Examination of Witnesses (Questions 440-447)


30 JUNE 2008

  Q440 Mrs Hodgson: I just feel that that is totally different. We picked up throughout all the evidence that we have a punitive relationship towards parents when children enter the care system in comparison with Denmark—I know that we keep mentioning Denmark, but that is where we just been, so it is in the forefront of our minds. Denmark does not have that punitive approach to parents, no matter how bad they have been, or even how abusive their relationship with the child has been. The parent-child relationship is sacrosanct. Someone even said that the parent will always be a parent to the child and the child will always be a child, and that we can never take that away, so we should always leave that relationship there. We have a totally different approach, and I think that we almost punish parents for being bad parents, and we are perhaps quicker to break that link. I am not saying which is right and which is wrong, which is why we are doing this.

  Chairman: Was that a question?

  Mrs Hodgson: Yes.

  David Holmes: If you had a panel of adoption social workers here instead of us, there would be an interesting discussion if they were asked whether, in their professional practice, they positively intend to punish birth parents. I do not think they would say that they do.
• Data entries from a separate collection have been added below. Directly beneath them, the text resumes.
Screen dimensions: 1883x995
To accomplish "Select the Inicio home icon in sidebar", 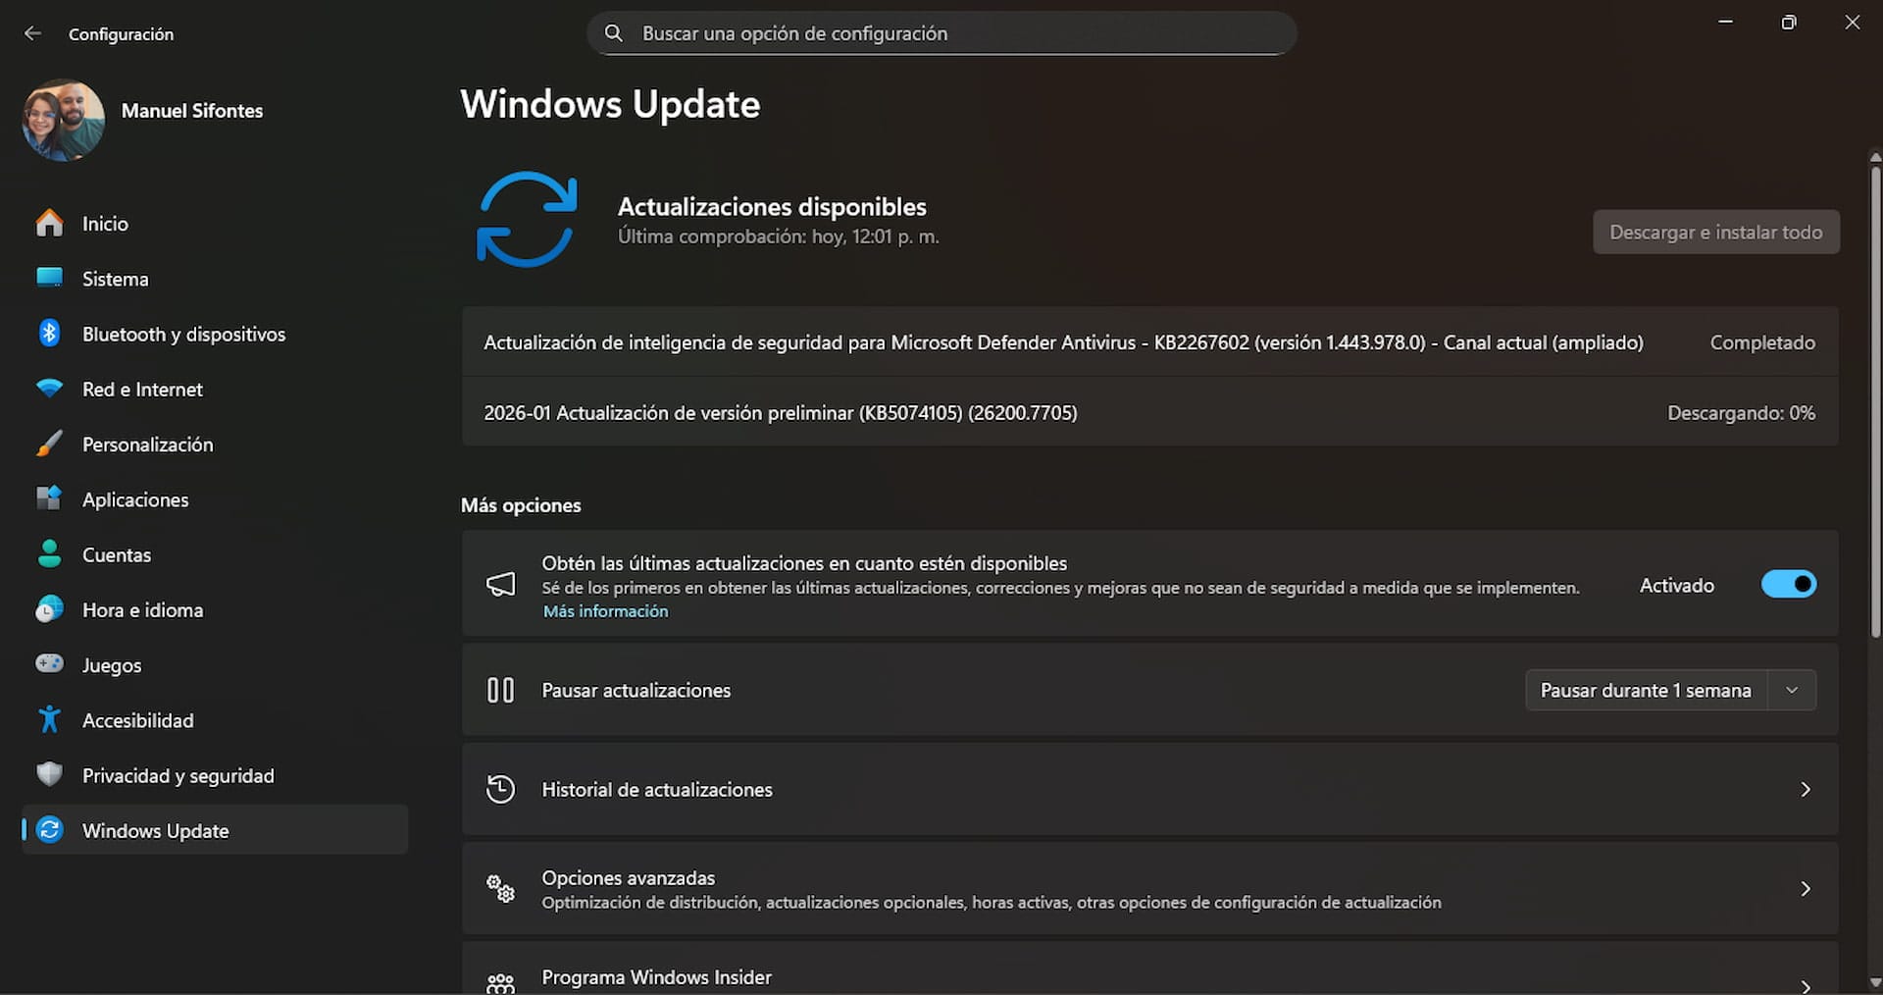I will tap(48, 223).
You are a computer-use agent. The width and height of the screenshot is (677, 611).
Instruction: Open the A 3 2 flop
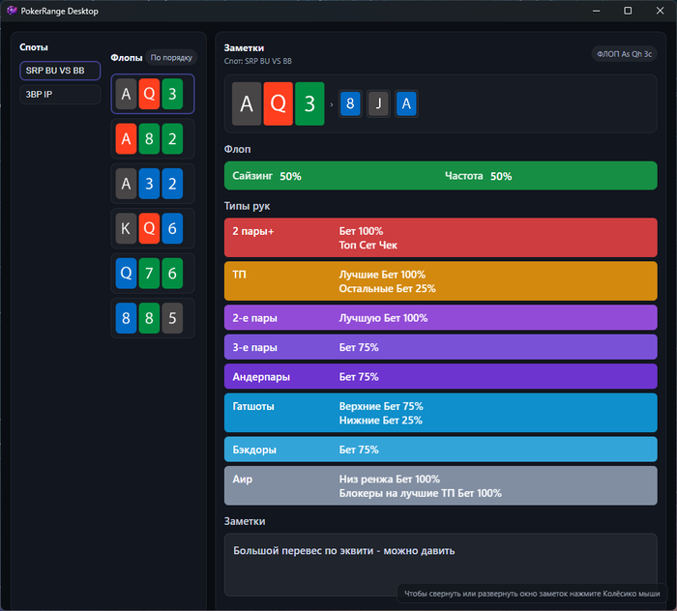coord(152,184)
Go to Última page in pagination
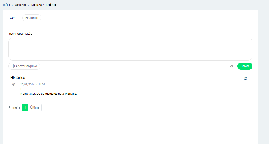Screen dimensions: 269x144 [x=35, y=107]
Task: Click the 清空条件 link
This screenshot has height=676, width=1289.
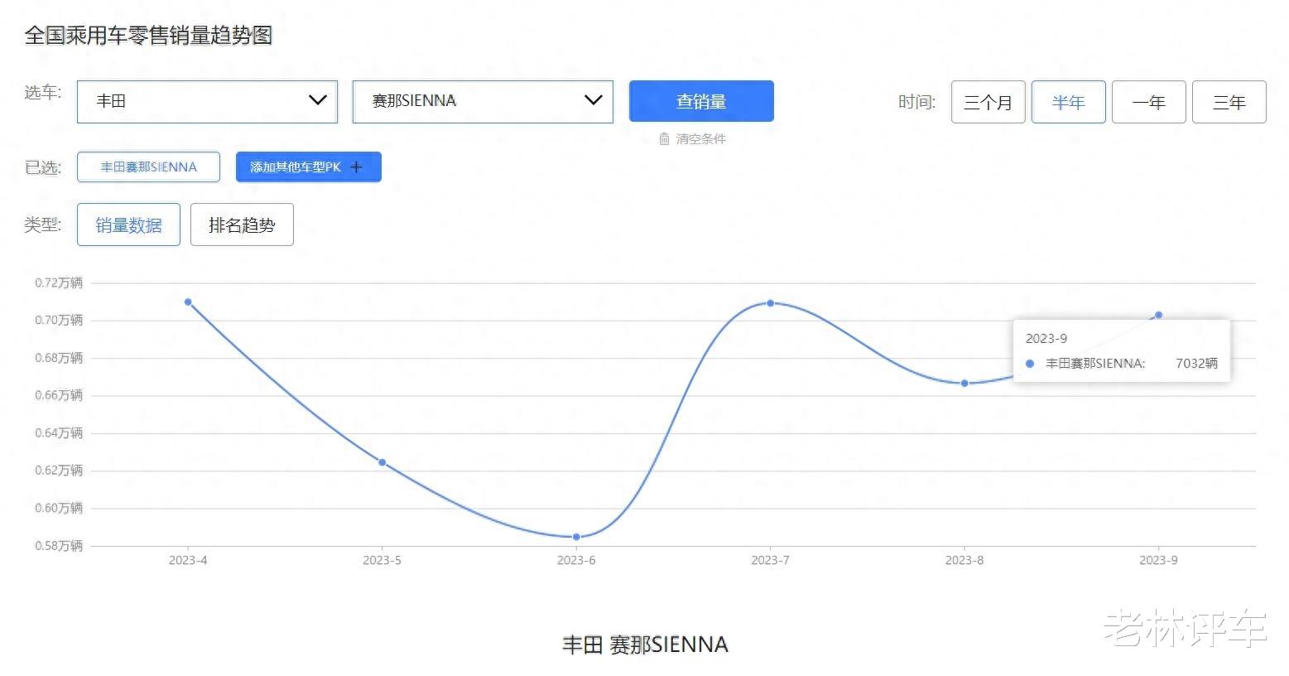Action: point(700,139)
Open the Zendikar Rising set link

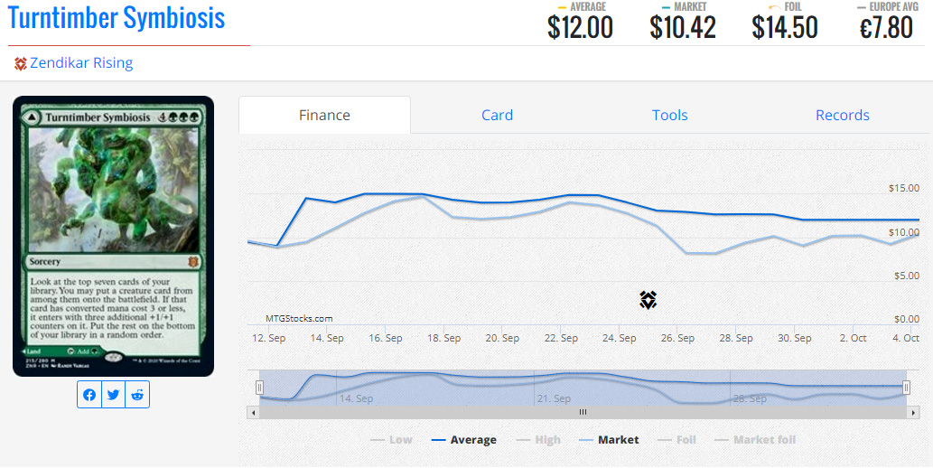[x=81, y=63]
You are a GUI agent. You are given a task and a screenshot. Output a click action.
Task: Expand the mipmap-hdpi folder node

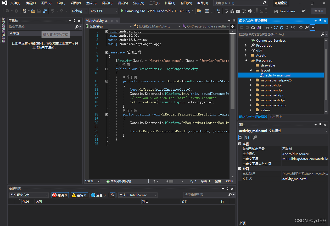click(250, 85)
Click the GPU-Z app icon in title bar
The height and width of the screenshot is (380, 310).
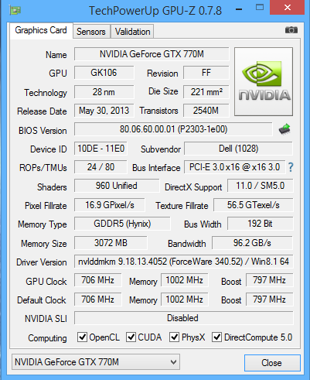pos(15,10)
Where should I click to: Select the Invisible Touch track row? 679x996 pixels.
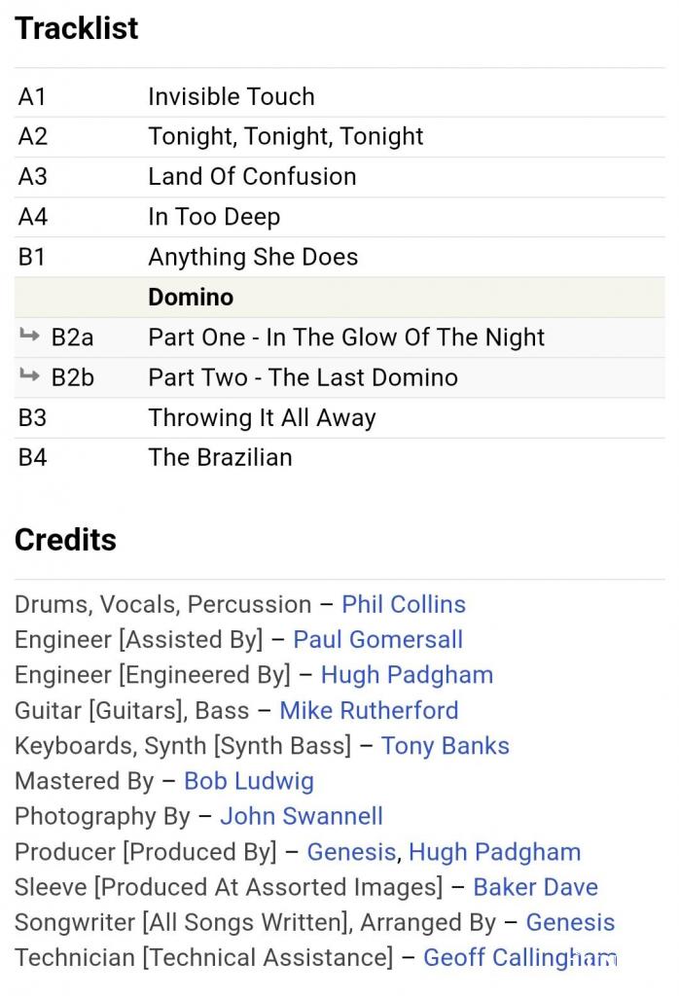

They try very hard to find the best solution for the individual children involved. The Government have recognised in the adoption support regulations that were made under the new adoption and children legislation introduced in 2002 that birth parents involved in adoption need support. They are entitled to an assessment of their support needs, but there is no entitlement to services, just as there is no entitlement to services for anyone who needs adoption support services. The local authority is required to put in place services for birth parents. I cannot think of a more difficult set of circumstances to be involved in than to be a birth parent when decisions are being made about whether adoption is the right answer. That is incredibly difficult, but I do not believe that social workers are out to punish those parents.

  Q441  Annette Brooke: I am a bit worried about the role that I am being cast in, but we need to ask these questions. How do you respond to the allegations that social workers' decision making has been influenced by targets and, in some cases, by local authorities getting financial rewards?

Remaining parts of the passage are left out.